[Saved data entries]
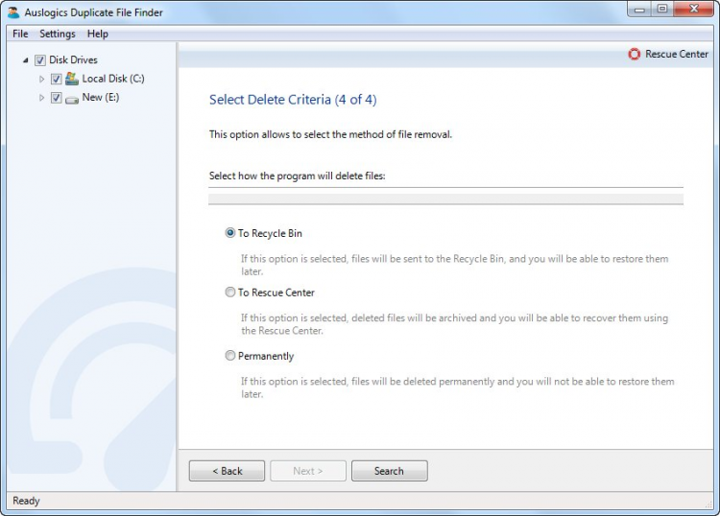Expand the New (E:) drive node
Screen dimensions: 720x516
point(42,98)
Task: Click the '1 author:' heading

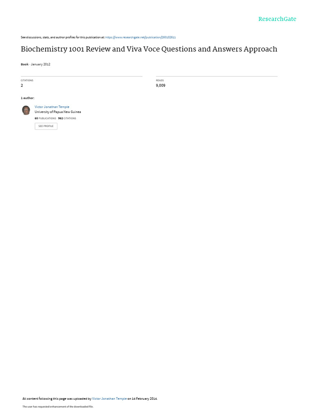Action: (28, 98)
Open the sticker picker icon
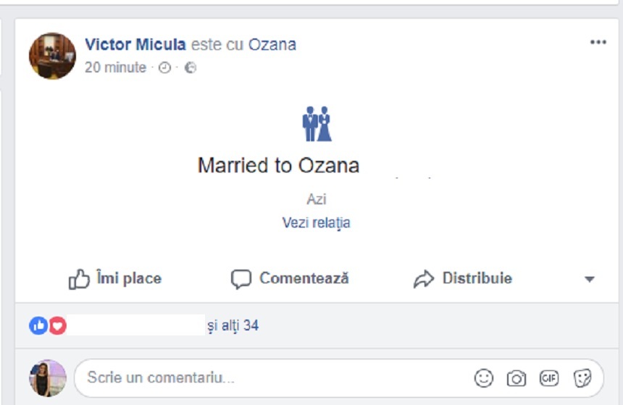The image size is (623, 405). pos(582,378)
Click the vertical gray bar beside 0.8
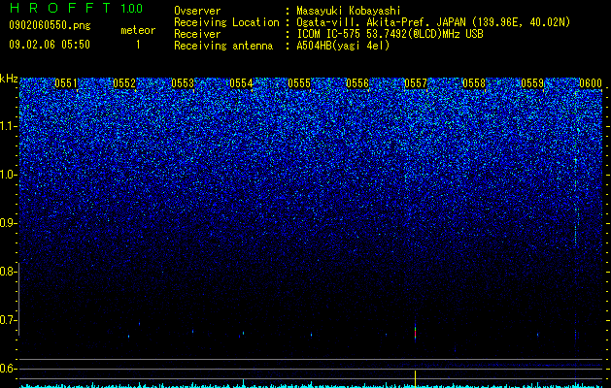Screen dimensions: 611x388 (x=18, y=299)
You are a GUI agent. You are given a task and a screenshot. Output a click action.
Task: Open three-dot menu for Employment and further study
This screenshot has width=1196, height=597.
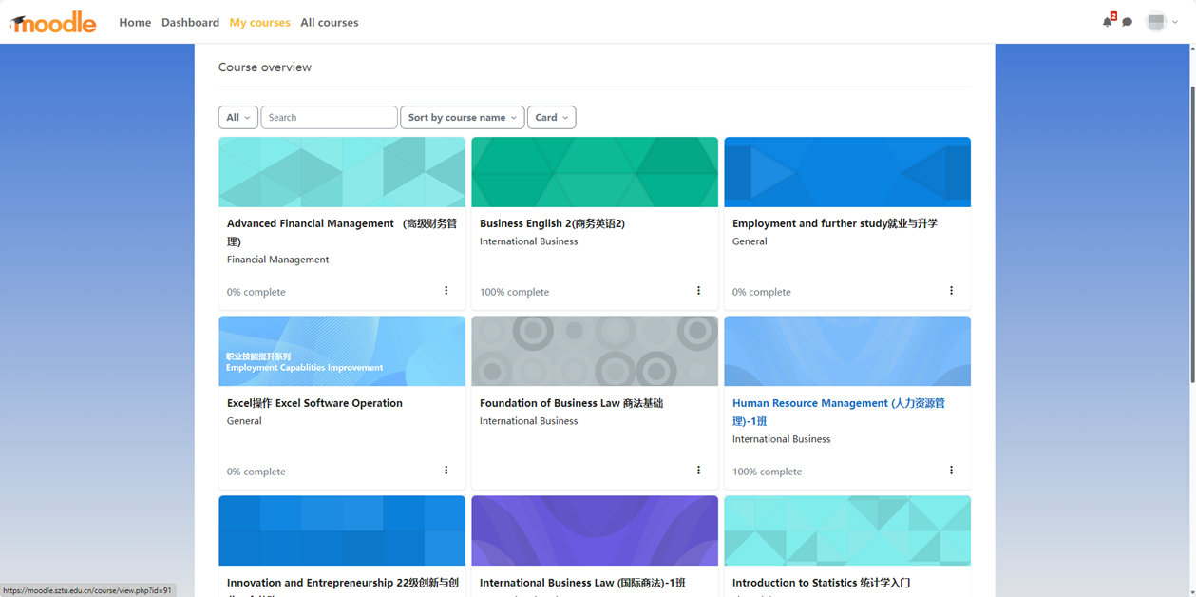951,291
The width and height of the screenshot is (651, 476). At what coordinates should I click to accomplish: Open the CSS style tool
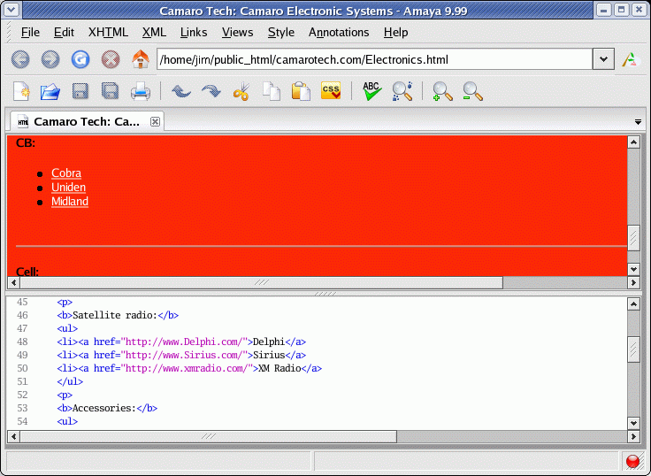pyautogui.click(x=331, y=90)
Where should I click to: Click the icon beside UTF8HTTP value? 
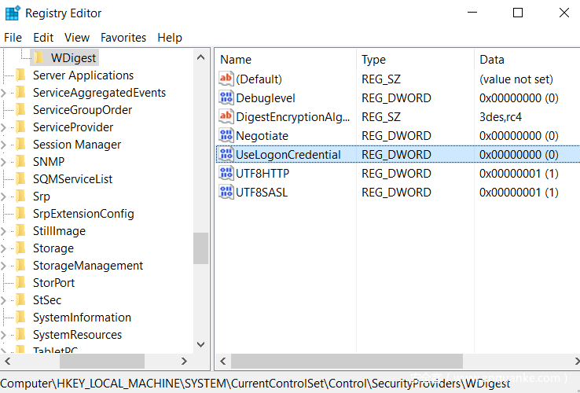(226, 174)
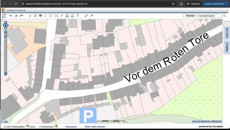Open the help question mark icon

(x=78, y=16)
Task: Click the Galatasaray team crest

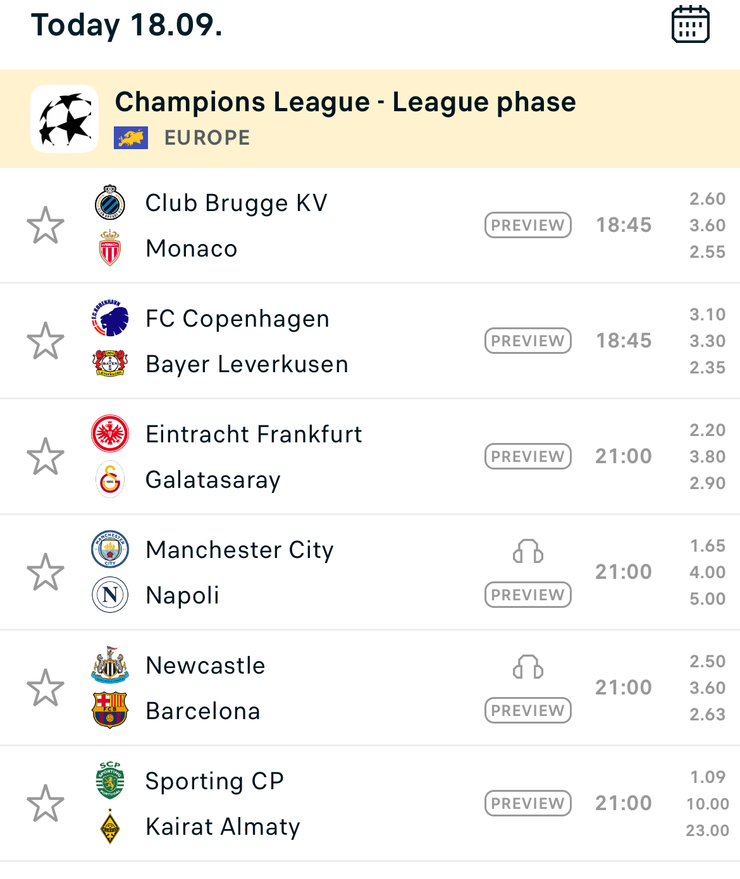Action: coord(110,480)
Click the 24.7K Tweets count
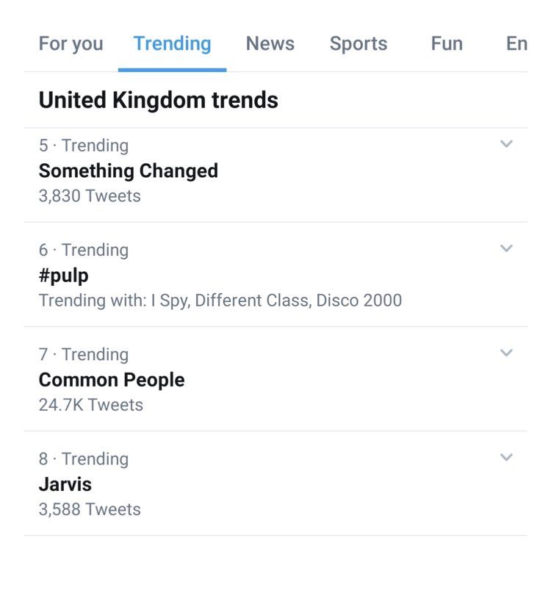The image size is (551, 593). tap(91, 405)
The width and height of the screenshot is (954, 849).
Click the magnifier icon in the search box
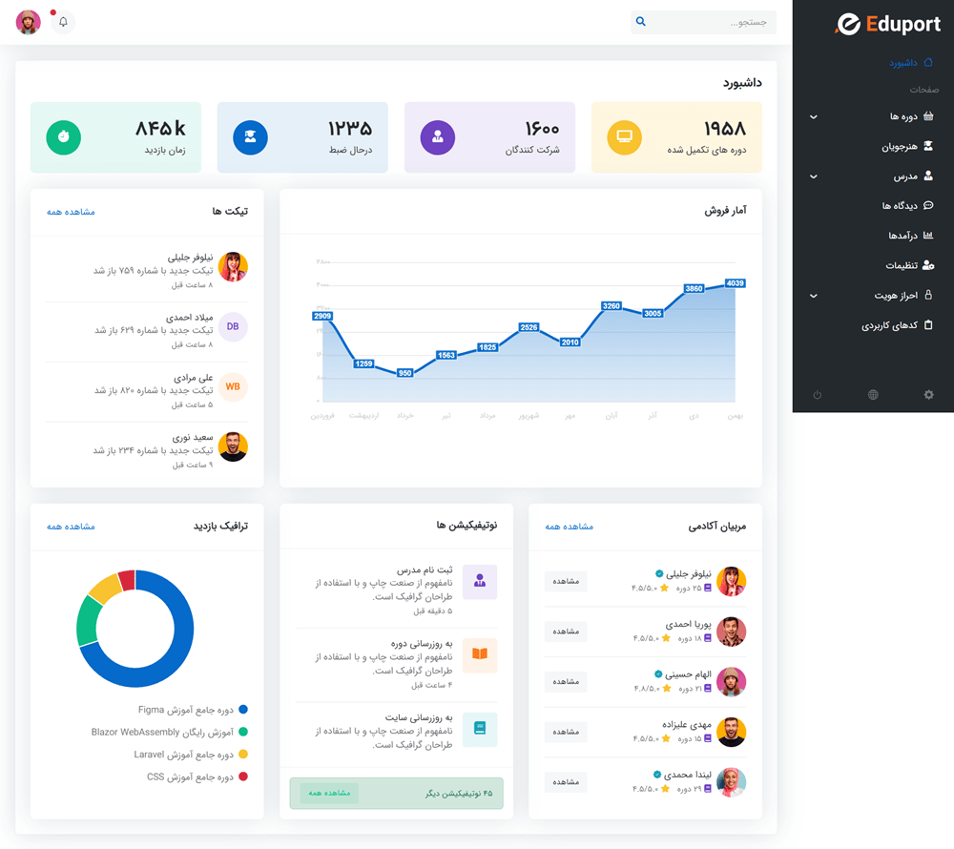click(x=641, y=22)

**Assignment**
Only the lines from the one with "The width and height of the screenshot is (954, 849)." through the last line above belong in the answer. Reproduce them exactly, without the pictures.

**Answer space**
The width and height of the screenshot is (954, 849).
Click the magnifier icon in the search box
click(x=641, y=22)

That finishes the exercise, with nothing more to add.